Stored data entries
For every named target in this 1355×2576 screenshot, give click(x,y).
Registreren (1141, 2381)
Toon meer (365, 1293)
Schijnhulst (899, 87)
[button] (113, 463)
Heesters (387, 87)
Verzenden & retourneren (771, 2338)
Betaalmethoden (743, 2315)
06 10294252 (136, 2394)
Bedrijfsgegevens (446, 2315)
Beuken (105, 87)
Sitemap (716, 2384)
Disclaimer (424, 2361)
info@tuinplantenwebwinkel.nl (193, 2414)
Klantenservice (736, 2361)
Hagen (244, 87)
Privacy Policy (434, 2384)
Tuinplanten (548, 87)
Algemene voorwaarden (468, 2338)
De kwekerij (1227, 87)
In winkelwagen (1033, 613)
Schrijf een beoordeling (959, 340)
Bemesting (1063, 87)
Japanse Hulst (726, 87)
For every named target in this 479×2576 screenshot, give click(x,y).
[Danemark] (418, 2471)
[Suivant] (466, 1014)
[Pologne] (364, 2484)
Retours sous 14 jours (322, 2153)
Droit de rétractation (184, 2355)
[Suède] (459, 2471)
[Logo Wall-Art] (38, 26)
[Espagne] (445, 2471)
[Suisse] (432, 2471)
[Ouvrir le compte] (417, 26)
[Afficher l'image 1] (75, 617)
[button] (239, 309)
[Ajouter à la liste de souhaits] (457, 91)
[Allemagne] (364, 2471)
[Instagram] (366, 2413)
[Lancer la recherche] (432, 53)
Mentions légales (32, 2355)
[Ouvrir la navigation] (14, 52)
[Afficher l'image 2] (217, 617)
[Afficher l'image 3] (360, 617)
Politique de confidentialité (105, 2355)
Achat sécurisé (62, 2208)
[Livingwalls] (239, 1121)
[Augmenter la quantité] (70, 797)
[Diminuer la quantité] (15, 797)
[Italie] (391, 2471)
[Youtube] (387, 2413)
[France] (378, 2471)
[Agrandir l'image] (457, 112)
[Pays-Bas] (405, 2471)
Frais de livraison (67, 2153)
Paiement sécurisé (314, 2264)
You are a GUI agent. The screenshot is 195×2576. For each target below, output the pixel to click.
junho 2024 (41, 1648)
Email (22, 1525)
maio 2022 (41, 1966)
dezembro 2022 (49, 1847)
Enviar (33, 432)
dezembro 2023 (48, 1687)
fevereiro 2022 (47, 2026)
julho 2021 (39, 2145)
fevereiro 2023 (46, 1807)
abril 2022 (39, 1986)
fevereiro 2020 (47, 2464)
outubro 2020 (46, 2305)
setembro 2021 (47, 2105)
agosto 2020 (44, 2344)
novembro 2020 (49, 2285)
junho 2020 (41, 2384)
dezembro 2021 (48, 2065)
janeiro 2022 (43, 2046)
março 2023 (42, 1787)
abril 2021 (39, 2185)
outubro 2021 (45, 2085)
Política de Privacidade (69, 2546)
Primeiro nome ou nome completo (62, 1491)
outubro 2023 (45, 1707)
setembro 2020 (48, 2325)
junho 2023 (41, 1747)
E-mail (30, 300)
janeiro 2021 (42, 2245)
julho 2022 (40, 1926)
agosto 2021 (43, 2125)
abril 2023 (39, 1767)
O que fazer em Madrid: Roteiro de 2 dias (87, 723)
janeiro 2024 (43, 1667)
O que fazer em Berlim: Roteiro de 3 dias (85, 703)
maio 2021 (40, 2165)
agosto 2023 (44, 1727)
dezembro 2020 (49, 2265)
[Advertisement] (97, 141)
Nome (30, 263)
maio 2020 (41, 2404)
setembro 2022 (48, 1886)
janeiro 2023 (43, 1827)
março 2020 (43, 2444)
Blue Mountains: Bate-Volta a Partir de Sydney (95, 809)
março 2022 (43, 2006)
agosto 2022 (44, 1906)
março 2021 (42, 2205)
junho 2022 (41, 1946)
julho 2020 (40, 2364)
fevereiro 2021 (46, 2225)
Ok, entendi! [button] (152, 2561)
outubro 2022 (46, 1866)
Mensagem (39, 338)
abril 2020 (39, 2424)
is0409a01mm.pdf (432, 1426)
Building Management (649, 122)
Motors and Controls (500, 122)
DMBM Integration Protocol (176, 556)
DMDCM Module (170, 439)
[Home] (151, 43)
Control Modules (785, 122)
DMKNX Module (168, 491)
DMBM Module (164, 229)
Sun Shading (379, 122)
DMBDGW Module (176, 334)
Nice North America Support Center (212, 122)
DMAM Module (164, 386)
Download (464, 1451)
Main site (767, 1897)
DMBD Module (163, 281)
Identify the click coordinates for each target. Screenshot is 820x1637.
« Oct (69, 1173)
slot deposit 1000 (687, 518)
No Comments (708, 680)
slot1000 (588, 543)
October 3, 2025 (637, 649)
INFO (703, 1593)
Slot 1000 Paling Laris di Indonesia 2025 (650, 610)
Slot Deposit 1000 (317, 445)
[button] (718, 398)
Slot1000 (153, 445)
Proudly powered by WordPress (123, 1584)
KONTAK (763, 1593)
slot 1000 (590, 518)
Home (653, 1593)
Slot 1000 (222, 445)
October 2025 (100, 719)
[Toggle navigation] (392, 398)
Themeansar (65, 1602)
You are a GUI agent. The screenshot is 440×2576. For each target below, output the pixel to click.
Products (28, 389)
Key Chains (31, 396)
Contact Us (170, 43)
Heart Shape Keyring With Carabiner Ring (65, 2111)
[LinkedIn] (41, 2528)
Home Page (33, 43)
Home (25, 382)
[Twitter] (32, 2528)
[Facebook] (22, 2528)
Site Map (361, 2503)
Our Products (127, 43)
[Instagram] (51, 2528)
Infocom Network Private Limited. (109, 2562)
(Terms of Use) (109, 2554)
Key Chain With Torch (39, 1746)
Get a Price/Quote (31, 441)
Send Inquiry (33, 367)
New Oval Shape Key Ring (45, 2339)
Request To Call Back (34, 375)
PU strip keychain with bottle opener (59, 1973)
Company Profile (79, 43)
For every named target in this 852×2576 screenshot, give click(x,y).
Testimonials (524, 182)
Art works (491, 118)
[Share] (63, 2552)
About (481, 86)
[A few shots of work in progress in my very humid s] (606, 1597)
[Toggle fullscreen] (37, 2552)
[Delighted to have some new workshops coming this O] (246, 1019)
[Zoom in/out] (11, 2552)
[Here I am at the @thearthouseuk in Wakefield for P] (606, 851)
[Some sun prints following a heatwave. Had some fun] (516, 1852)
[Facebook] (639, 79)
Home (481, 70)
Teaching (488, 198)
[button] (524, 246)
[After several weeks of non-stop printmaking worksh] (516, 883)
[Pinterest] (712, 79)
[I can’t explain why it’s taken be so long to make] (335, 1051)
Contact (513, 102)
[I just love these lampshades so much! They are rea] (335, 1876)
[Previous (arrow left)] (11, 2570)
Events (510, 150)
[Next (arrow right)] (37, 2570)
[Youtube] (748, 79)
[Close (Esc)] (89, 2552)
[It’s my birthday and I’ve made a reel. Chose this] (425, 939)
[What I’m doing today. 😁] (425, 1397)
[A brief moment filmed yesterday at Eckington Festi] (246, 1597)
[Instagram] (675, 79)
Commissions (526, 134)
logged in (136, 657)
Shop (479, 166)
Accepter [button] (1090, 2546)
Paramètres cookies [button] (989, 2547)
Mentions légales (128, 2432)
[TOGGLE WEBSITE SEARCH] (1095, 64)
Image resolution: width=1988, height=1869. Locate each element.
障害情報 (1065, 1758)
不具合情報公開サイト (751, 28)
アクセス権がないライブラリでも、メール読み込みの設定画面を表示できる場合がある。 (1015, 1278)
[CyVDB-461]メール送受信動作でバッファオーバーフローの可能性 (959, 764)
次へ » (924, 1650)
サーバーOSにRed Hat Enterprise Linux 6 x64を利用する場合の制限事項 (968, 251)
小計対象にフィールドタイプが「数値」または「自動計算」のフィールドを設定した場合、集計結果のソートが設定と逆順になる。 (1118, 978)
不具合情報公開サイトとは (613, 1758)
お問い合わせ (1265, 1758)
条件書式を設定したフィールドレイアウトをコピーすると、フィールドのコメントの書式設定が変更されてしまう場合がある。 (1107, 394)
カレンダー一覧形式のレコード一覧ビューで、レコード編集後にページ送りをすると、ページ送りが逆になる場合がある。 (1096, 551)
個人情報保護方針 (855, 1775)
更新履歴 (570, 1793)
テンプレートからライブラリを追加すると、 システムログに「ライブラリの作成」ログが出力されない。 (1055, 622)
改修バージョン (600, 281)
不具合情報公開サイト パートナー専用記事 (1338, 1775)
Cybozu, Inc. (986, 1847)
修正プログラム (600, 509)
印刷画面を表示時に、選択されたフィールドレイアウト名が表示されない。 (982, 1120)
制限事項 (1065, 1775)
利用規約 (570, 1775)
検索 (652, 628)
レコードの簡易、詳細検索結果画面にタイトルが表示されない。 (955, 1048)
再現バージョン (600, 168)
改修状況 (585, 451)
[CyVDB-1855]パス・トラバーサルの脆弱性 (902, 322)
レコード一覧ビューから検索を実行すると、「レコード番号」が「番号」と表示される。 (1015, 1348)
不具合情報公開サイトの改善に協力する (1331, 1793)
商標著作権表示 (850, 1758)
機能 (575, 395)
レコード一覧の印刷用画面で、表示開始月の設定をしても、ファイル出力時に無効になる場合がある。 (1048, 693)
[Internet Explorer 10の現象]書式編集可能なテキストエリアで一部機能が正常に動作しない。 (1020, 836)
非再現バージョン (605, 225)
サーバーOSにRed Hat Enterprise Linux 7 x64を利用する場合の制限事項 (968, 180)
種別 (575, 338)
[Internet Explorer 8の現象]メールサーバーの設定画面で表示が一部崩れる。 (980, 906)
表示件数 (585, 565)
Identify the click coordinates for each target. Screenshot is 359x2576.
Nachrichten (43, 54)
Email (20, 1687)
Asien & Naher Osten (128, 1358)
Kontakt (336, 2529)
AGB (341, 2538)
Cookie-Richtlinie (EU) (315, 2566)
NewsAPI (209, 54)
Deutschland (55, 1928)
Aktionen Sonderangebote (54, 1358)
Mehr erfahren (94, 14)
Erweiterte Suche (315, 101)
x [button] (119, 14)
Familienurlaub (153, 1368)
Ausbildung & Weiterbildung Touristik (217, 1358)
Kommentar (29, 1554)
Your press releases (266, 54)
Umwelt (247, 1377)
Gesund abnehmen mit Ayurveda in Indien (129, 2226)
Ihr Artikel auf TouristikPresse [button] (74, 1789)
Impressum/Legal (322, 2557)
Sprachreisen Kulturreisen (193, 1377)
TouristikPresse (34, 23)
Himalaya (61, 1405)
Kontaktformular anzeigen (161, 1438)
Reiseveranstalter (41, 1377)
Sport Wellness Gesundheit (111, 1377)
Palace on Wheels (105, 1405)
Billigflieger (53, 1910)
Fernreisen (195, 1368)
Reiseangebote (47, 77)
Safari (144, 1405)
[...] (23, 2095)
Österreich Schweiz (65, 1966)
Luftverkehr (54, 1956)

*TO DO:* Beginning with the line above that contains "Motors and Controls (500, 122)", copy each line exactly up to and including the line that contains "[Some sun prints", and go no further.

*TASK RESULT:*
Motors and Controls (500, 122)
DMBM Integration Protocol (176, 556)
DMDCM Module (170, 439)
[Home] (151, 43)
Control Modules (785, 122)
DMKNX Module (168, 491)
DMBM Module (164, 229)
Sun Shading (379, 122)
DMBDGW Module (176, 334)
Nice North America Support Center (212, 122)
DMAM Module (164, 386)
Download (464, 1451)
Main site (767, 1897)
DMBD Module (163, 281)
Identify the click coordinates for each target. Screenshot is 820x1637.
« Oct (69, 1173)
slot deposit 1000 (687, 518)
No Comments (708, 680)
slot1000 (588, 543)
October 3, 2025 (637, 649)
INFO (703, 1593)
Slot 1000 Paling Laris di Indonesia 2025 (650, 610)
Slot Deposit 1000 (317, 445)
[button] (718, 398)
Slot1000 (153, 445)
Proudly powered by WordPress (123, 1584)
KONTAK (763, 1593)
slot 1000 (590, 518)
Home (653, 1593)
Slot 1000 (222, 445)
October 2025 (100, 719)
[Toggle navigation] (392, 398)
Themeansar (65, 1602)
You are a GUI agent. The screenshot is 440×2576. For each target below, output the pixel to click.
Products (28, 389)
Key Chains (31, 396)
Contact Us (170, 43)
Heart Shape Keyring With Carabiner Ring (65, 2111)
[LinkedIn] (41, 2528)
Home Page (33, 43)
Home (25, 382)
[Twitter] (32, 2528)
[Facebook] (22, 2528)
Site Map (361, 2503)
Our Products (127, 43)
[Instagram] (51, 2528)
Infocom Network Private Limited. (109, 2562)
(Terms of Use) (109, 2554)
Key Chain With Torch (39, 1746)
Get a Price/Quote (31, 441)
Send Inquiry (33, 367)
New Oval Shape Key Ring (45, 2339)
Request To Call Back (34, 375)
PU strip keychain with bottle opener (59, 1973)
Company Profile (79, 43)
For every named target in this 852×2576 screenshot, give click(x,y).
Testimonials (524, 182)
Art works (491, 118)
[Share] (63, 2552)
About (481, 86)
[A few shots of work in progress in my very humid s] (606, 1597)
[Toggle fullscreen] (37, 2552)
[Delighted to have some new workshops coming this O] (246, 1019)
[Zoom in/out] (11, 2552)
[Here I am at the @thearthouseuk in Wakefield for P] (606, 851)
[Some sun prints following a heatwave. Had some fun] (516, 1852)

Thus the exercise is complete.